For the last 78 years, Boxing Day, December 26, has traditionally been the gala opening night for the LTM national pantomime. But 2020 was different, as there could not have been any rehearsals, and the production could not be staged live at its Little Theatre home, owing to COVID-19 restrictions. The LTM’s last ‘panto’, Ruckshon Junction, did a two-and-a-half-month run, but by mid-March 2020, the global health crisis closed the curtains on all forms of live entertainment, including theatre.
PLEA FOR NORMALITY
“We want just a little normality, please and thanks. We need a chance to see people back in theatre, to sit and laugh, even if they are social-distancing and wearing masks. A little bit of outside,” Gloudon-Nelson begged. Although there was no pantomime opening on Boxing Day 2020, a free virtual concert titled ‘Nah Give Up’ was aired on platforms owned by the PBCJ (Public Broadcasting Corporation of Jamaica). “The cast has said to me that we are going to do the virtual again, quite likely early in the new year. The comments were positive. We did songs like Evenin’ Time, and the nostalgia came out [in the online comments section]. People remembered when things were nice,” the LTM exec share.
Multi-award-winning Jamaican actor and comedian, Glen ‘Titus’ Campbell , is singing a song similar to that of Gloudon-Nelson. “I miss my live audiences,” he lamented. “As the name suggests, live theatre is ‘live’. So when you go online or record, it becomes something else. It is no longer ‘live’,” Campbell explained. “I miss the interaction, the energy, I miss entertaining my audience and seeing their reaction and their expressions. But with the masks you can’t even see them smile. And the mouth is essential in depicting body language.”
But Campbell is hopeful that with the approval of COVID-19 vaccines, things will take a different, positive turn. “I am hoping and praying that the spike will level off and that I will soon be back with my audience. I would like to think that they need to see me too,” he laughed. The popular actor says that acclaimed playwright and director, Patrick Brown, is in writing mode and whenever he calls, “I am ready”.

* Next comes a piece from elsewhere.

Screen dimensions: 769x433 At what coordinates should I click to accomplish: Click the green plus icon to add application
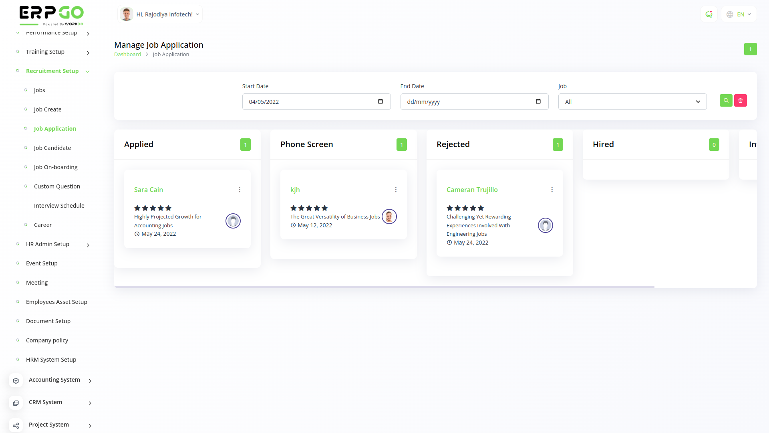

Actress and producer, Nadean Rawlins, is looking forward to a surge in, and the resurgence of, the theatre. “Prior to COVID, theatre was struggling. Things had improved in some areas, but the spaces were closing down, and that was a problem. Coming out of COVID, we will need a surge to move forward,” Rawlins told The Gleaner.
Rawlins, the founder and managing director of RAW Management, a talent management agency and production company, mentioned that the pandemic has introduced a new way for theatre to do things in the virtual space, and this has brought about more collaborations. “It has forced us to say ‘I am not a video guy’, but I need to link with one to complete this project. A great resurgence will see us have a different kind of theatre which is more hybrid. Some persons will come into the actual space and watch, while others will view from afar,” Rawlins stated.